══ TRECHO SELECIONADO

Dentro desse ângulo, tem-se uma interpretação como é o modo de vida do cão, as atribuições que devem ser aplicadas para o referido animal associando-se como o governo dos homens deve ser mantido ou até mesmo como a política romana deve ser mantida e exercida, em questão. Varrão aborda os animais retratando a vida no campo, com ênfase na agricultura e na pecuária, além disso, sua escrita tem algo implícito. Há no caso, uma forma de linguagem de se apresentar sua temática. Diante desse cenário, o modo de sua escrita se aproxima de Hayden White, no tocante ao aspecto da forma de apresentar o conteúdo, mas com uma mensagem implícita.

Hayden White propõe no capítulo, "O texto histórico como artefato literário" presente em seu livro, - Trópicos do Discurso – Ensaios sobre a Crítica da Cultura, as seguintes ideias intercalando com a presente análise feita, onde: “A narrativa histórica não imagina as coisas que indica: ela traz à mente imagens das coisas que indica, tal como o faz a metáfora”. (WHITE, 1994:108). Além disso, segundo o autor: “A metáfora não imagina a coisa que ela procura caracterizar; ela fornece diretrizes que facultam encontrar o conjunto de imagens que se pretende associar aquela coisa”. (WHITE, 1994:108).

As citações de White ajudam compreender a linguagem de Varrão correlacionando com o conteúdo do filósofo romano desenvolvido no livro II. A partir dessa configuração, os animais que tiveram maiores destaques foram os cães e os bois, congregando-os com o governo dos homens, em questão. Nesse cenário e incorporando com o pensamento do escritor norte-americano:

"É isso que me leva a pensar que as narrativas históricas são não apenas modelos de acontecimentos e processos passados, mas também afirmações metafóricas que sugerem uma relação de similitude entre esses acontecimentos e processos e os tipos de estória que convencionalmente utilizamos para conferir aos acontecimentos de nossas vidas significados culturalmente sancionados. Vista de um modo puramente formal, uma narrativa histórica é não só uma reprodução dos acontecimentos nela relatados, mas também um complexo de símbolos que nos fornece direções para encontrar um ícone da estrutura desses acontecimentos em nossa tradição literária". (WHITE, 1994:105).

════

◆ INSTRUÇÃO DADA A: Na listagem, reescreva as linhas entre a que contém "Select answer option a letter box" e o final, inclusive, trocando "binoculars" por "magnifying glass" e mantendo todo o resto inalterado.
O trecho e a listagem são materiais independentes entre si.

══ MATERIAL EXIBIDO

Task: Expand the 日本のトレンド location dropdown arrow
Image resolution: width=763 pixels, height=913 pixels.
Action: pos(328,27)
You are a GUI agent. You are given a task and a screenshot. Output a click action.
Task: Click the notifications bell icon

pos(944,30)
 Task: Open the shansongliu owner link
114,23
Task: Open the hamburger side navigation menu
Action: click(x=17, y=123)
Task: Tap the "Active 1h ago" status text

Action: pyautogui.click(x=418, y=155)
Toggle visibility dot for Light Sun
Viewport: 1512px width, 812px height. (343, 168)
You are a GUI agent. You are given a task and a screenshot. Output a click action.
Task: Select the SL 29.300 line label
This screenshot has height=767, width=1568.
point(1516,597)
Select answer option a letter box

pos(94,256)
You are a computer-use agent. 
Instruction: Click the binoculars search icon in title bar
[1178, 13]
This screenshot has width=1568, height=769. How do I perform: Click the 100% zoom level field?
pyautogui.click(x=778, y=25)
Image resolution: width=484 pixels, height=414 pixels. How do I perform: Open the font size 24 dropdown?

════

◆ INSTRUÇÃO DADA B: Copie na íntegra o trecho sobre Varrão e Hayden White, sem nenhuma alteração.

◆ RESPOSTA DA TAREFA A:
Select answer option a letter box

pos(94,256)
You are a computer-use agent. 
Instruction: Click the magnifying glass search icon in title bar
[1178, 13]
This screenshot has width=1568, height=769. How do I perform: Click the 100% zoom level field?
pyautogui.click(x=778, y=25)
Image resolution: width=484 pixels, height=414 pixels. How do I perform: Open the font size 24 dropdown?

◆ RESPOSTA DA TAREFA B:
Dentro desse ângulo, tem-se uma interpretação como é o modo de vida do cão, as atribuições que devem ser aplicadas para o referido animal associando-se como o governo dos homens deve ser mantido ou até mesmo como a política romana deve ser mantida e exercida, em questão. Varrão aborda os animais retratando a vida no campo, com ênfase na agricultura e na pecuária, além disso, sua escrita tem algo implícito. Há no caso, uma forma de linguagem de se apresentar sua temática. Diante desse cenário, o modo de sua escrita se aproxima de Hayden White, no tocante ao aspecto da forma de apresentar o conteúdo, mas com uma mensagem implícita.

Hayden White propõe no capítulo, "O texto histórico como artefato literário" presente em seu livro, - Trópicos do Discurso – Ensaios sobre a Crítica da Cultura, as seguintes ideias intercalando com a presente análise feita, onde: “A narrativa histórica não imagina as coisas que indica: ela traz à mente imagens das coisas que indica, tal como o faz a metáfora”. (WHITE, 1994:108). Além disso, segundo o autor: “A metáfora não imagina a coisa que ela procura caracterizar; ela fornece diretrizes que facultam encontrar o conjunto de imagens que se pretende associar aquela coisa”. (WHITE, 1994:108).

As citações de White ajudam compreender a linguagem de Varrão correlacionando com o conteúdo do filósofo romano desenvolvido no livro II. A partir dessa configuração, os animais que tiveram maiores destaques foram os cães e os bois, congregando-os com o governo dos homens, em questão. Nesse cenário e incorporando com o pensamento do escritor norte-americano:

"É isso que me leva a pensar que as narrativas históricas são não apenas modelos de acontecimentos e processos passados, mas também afirmações metafóricas que sugerem uma relação de similitude entre esses acontecimentos e processos e os tipos de estória que convencionalmente utilizamos para conferir aos acontecimentos de nossas vidas significados culturalmente sancionados. Vista de um modo puramente formal, uma narrativa histórica é não só uma reprodução dos acontecimentos nela relatados, mas também um complexo de símbolos que nos fornece direções para encontrar um ícone da estrutura desses acontecimentos em nossa tradição literária". (WHITE, 1994:105).